Brecht’s own family story and life in the theater reads like a drama. Born in Bavaria in 1898 and raised in a strict Christian household, he became interested in politics, theater and writing at a young age (he was a fierce critic of the carnage of his generation of young men in World War I and avoided combat as a medic). In Berlin, along with the German director Erwin Piscator, Brecht created what became known as “epic theater,” or “dialectical theater,” which asked audiences to confront sociopolitical issues rather than suspend disbelief and be swept away.
This revolution in German theater flourished during the Weimar Republic, but Brecht left Germany when the Nazis gained power, fearing persecution, fleeing to Scandinavia and then America, where he lived in the Los Angeles area and co-wrote the story for one movie (“Hangmen Also Die!”) and many of his most famous plays, including “Chalk Circle.” After World War II, he returned to Europe, and though never officially a member of the Communist Party, his Marxist leanings prompted that boycott of his work in Austria from 1953 to 1963.
“One critic wrote that it was an atomic bomb scandal,” Ms. Hering said. “It was the equivalent of cancel culture today.”
His works are often heavy on politics and religion, from fascism (“The Resistible Rise of Arturo Ui”) to the clash between theology and science (“Life of Galileo”). He also wrote “The Threepenny Opera,” which the Salzburg Festival staged in 2015, with the composer Kurt Weill.
Brecht died in East Berlin in 1956 at 58, leaving behind an enormous theatrical legacy.
“One of his poems refers to the future when he won’t be needed, but we still live in a world he would recognize,” Tom Kuhn, a professor of German literature at Oxford University and one of the translators of Brecht’s “Collected Poems,” said in a video interview. “But we have populists strutting the stage. We have fascism. We have war in Europe. Brecht could comment on those in urgent and insistent ways.”
That sense of relevancy is what drew Ms. Hering to “Chalk Circle” and to choose Theater Hora as the company to bring it to life. Brecht’s experimental theatrical style, as both a writer and director, felt perfectly suited to Hora, as did the mother-and-child plot of “Chalk Circle.”

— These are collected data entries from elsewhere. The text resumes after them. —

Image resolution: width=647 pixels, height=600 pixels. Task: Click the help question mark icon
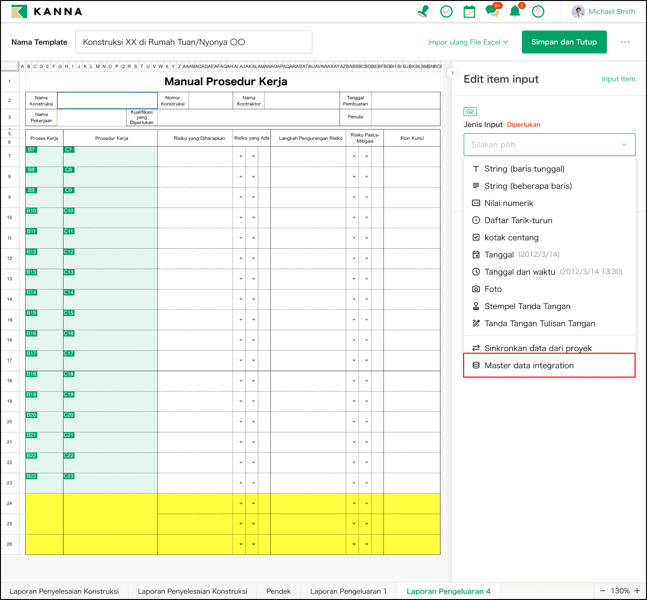(538, 11)
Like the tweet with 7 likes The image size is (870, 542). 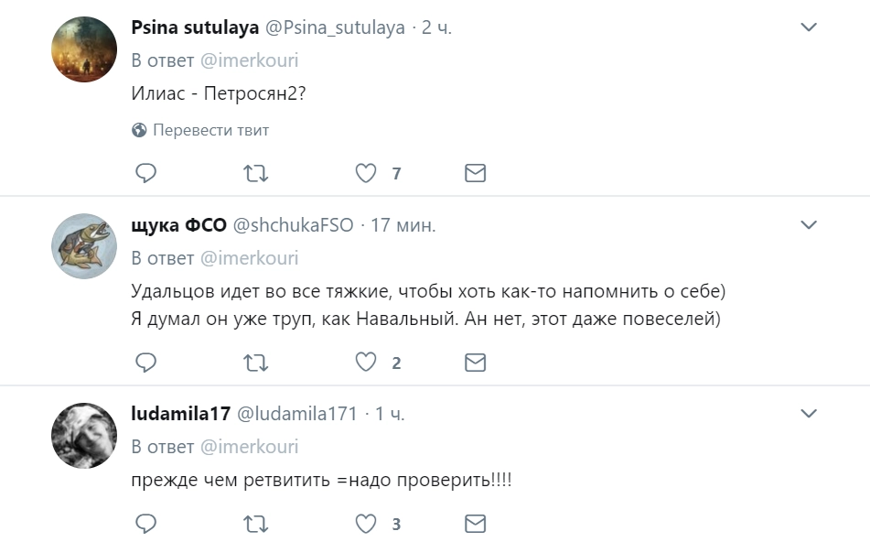(366, 173)
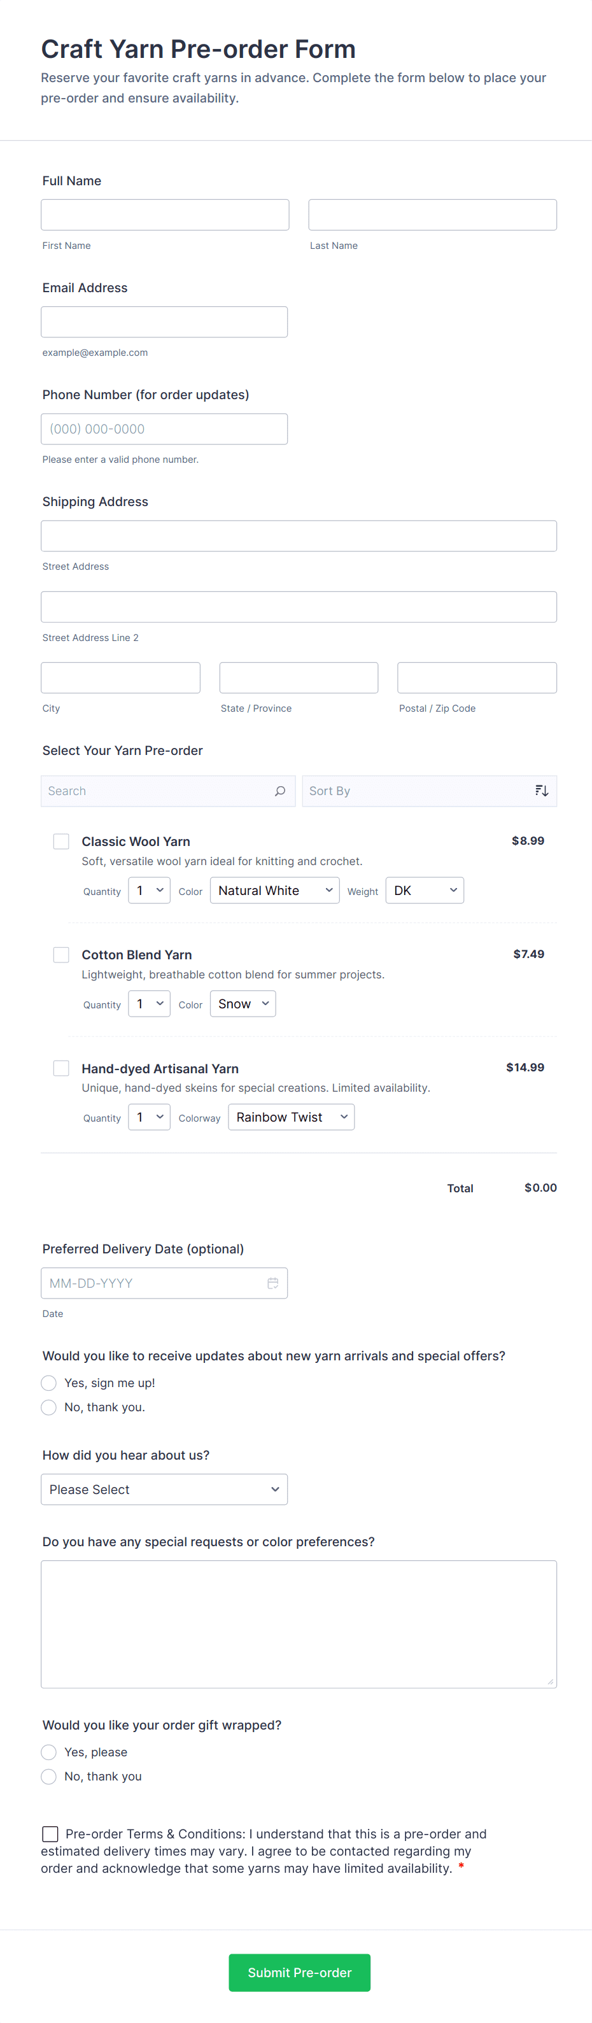Viewport: 592px width, 2023px height.
Task: Choose "Yes, sign me up!" radio option
Action: tap(49, 1383)
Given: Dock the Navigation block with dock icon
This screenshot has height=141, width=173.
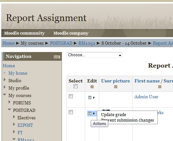Looking at the screenshot, I should click(59, 57).
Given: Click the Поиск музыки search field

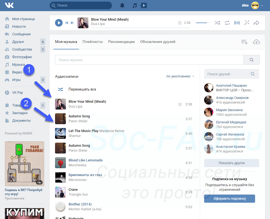Looking at the screenshot, I should 149,60.
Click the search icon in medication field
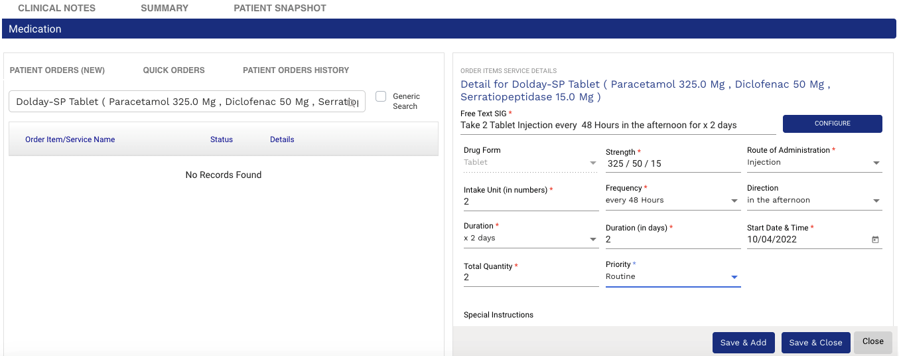The image size is (899, 356). [x=351, y=102]
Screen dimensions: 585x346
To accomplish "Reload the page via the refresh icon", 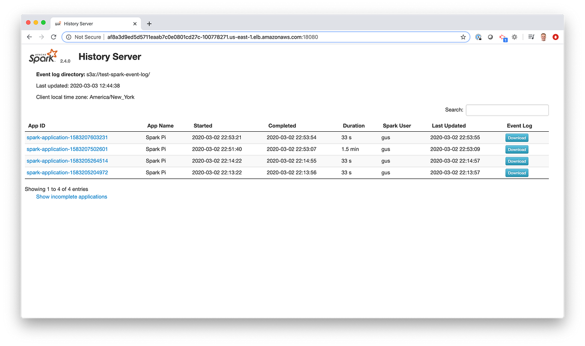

“People with disabilities are dependent on others,” Ms. Hering said. “They are like an eternal child in a way.”
She invited Helgard Haug, a celebrated German director more associated with interactive theater who had never directed the Hora troupe, nor a Brecht piece, to lead this “Chalk Circle.” For Ms. Haug, it was both a daunting and exciting proposition.
“I’m really interested when people really bring their own conditions to the stage where they are open enough to tell their own stories,” Ms. Haug said in a video interview. “It’s more than a discussion between two mothers. Can systems change? Can it be different? It feels special to stage Brecht with a group of performers who have their own approach and their own way to translate text into their own understanding.”
The evolving relevance of Brecht’s works speaks to those still devoted to preserving his legacy and acknowledging that he created new possibilities for theater to educate and provoke audiences. And they inspire performers, playwrights and directors who come after him.
“‘Chalk’ is a play for the moment, and I see it as a way to observe the difficulty of the world and how it is possible to find a right and honest way through chaos,” said Erdmut Wizisla, head of the Bertolt Brecht Archive in Berlin. “It is an invitation to think. He’s a poet. He’s a political author but not a politician. And that is why Brecht will always have a future.”